新学期②

 「はい、みなさん。席に着いてください」

 教室の扉を開けて初老の男性教師が教室へ入ってきた。

 温厚で有名な早乙女先生だ。

 怒った所は見たことないが怒るとかなり怖いとは聞く。

 しかし基本的には優しい先生なので生徒からは好かれている。

 「みなさん進級おめでとうございます。二年生では一年生の頃よりも勉強も難しくなったりと、色々と大変だとは思いますが一緒に頑張っていきましょう」

 クラスメイトが拍手をする。

 「それではクラスの初顔合わせですので、順番に自己紹介をしていってもらいましょう」

 先生はそう言って郷の方を見てニコリと微笑んだ。

 郷はそれで察したのか立ち上がり教壇の方へと歩いていく。

 「えー、青野郷だ。趣味は筋トレ。他は特になし。一年間よろしく頼む」

 郷が簡単でつまらない自己紹介をして席に戻っていく。

 ふっ、つまらない男め。

 ニヤニヤして郷の方を見ていると、目が合い机を軽く蹴られる。

 「はい、ありがとうございます。次は赤井くん、よろしくお願いします」

 次に俺の名前が呼ばれる。

 さて、と……。

 「赤井恋次です! 将来の夢はお嫁さん。趣味は花嫁修業、特技はブーケトスです! どうぞよろしくお願いします!」

 キャハっと顔の前でピースをして可愛くキメた。

 これはクラス中歓喜の渦に包まれるだろうな。

 ポーズのまましばらく静止しているが、なんの言葉も聞こえずシーンとしていた。

 唯一聞こえるのは郷と聡の微かな笑い声だけだ。

 アイツらは後でボコす。

 「よ、よろしくおねがいしまーす……」

 ダダ滑りの空気にいたたまれなくなり、もう一度挨拶をして席に戻る。

 ヘタしたら不登校一歩手前まで追い詰められ(自業自得)て新学期初日からこのクラスでやっていけるか不安になった。

 「……個性的な挨拶でしたね。
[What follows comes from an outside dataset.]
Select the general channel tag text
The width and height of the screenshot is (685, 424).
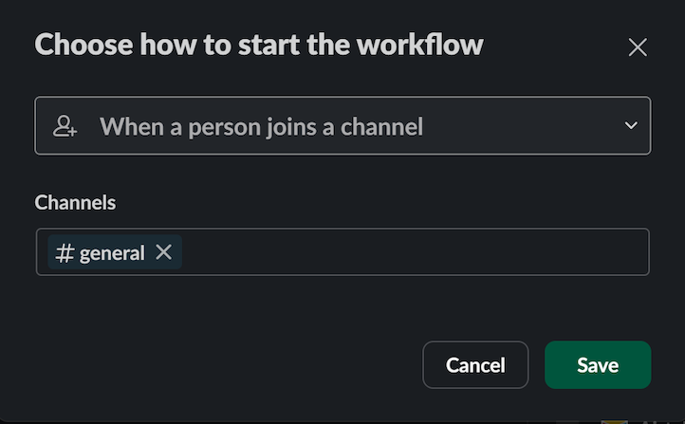coord(112,253)

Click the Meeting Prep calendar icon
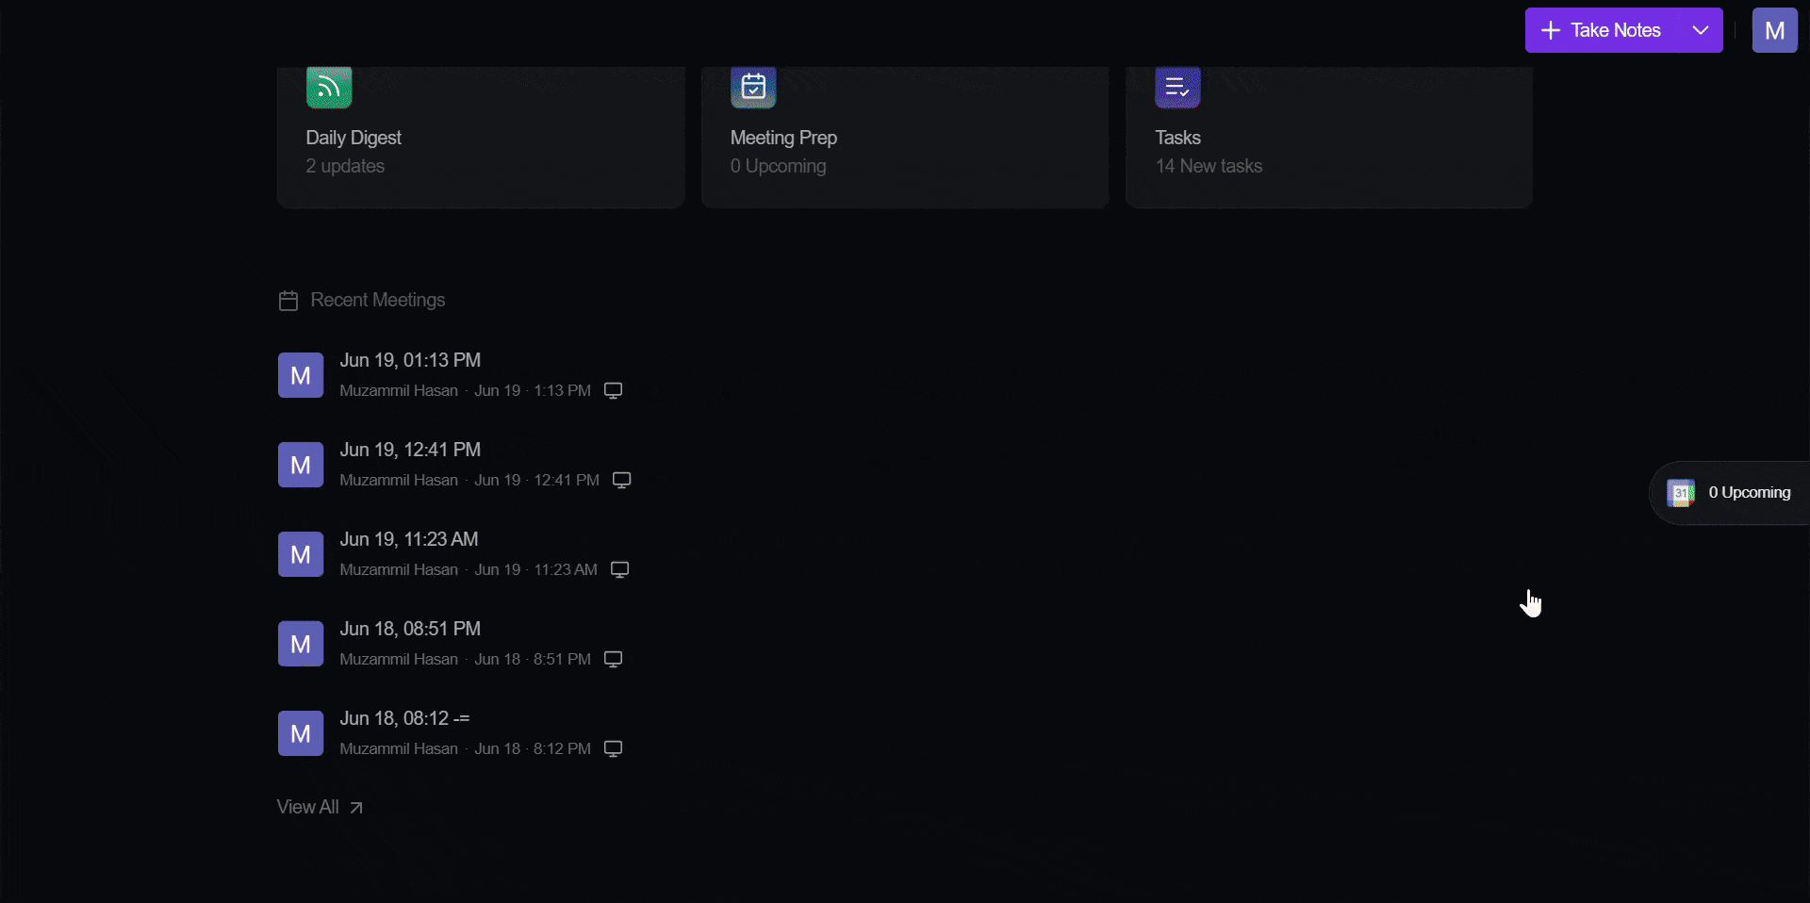tap(753, 87)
それじゃあ次の人お願いします」

 辛い……‼

 先生にも気を使われているこの状況が……‼

 しばらく放心していると、今度は聡の出番が来た。

 「黄井聡です。みなさんと同じクラスになれて嬉しいです。今年一年よろしくお願いします」

 ニッコリと笑っていい人アピールをする聡。

 アイツ卑怯だぞ!

 俺はこんなに己を犠牲にしたというのに……。

 顔だけはいい聡の挨拶に女子たちと一部の男子が色めきだっている。

 ふん、アイツの本性を知ってもそんなふうにいられるかな。

 ……いや、ちょっと待て。

 女子は分かるがどうして男が色めきだってる。

 中性的な顔立ちしてるがアイツは歴とした男だぞ。

 このクラスの奥深さに驚愕していると、また次の人が前に出る。

 「小金井翔こがねい かけるだ。このクラスにはふざけた人間がいるようだが2年生になった自覚を持ってほしいものだね。僕からは以上だ」

 俺の方をギロっと睨み席に戻っていく小金井。

 ……真面目君だねぇ。

 そこから自己紹介はトントンと進み、最後の一人まで終了した。

 「はい、みなさん全員自己紹介が終わりましたね。本日はHRを少々やって終わりの予定です。それでは少しだけ休憩時間を取った後にHRを始めます」

 数分後書類を持った先生が教室へ帰ってきた。

 「えー、みなさん揃っているようですね。それでは今から配る資料をご覧下さい」

 そう言って先生は資料を配り始めた。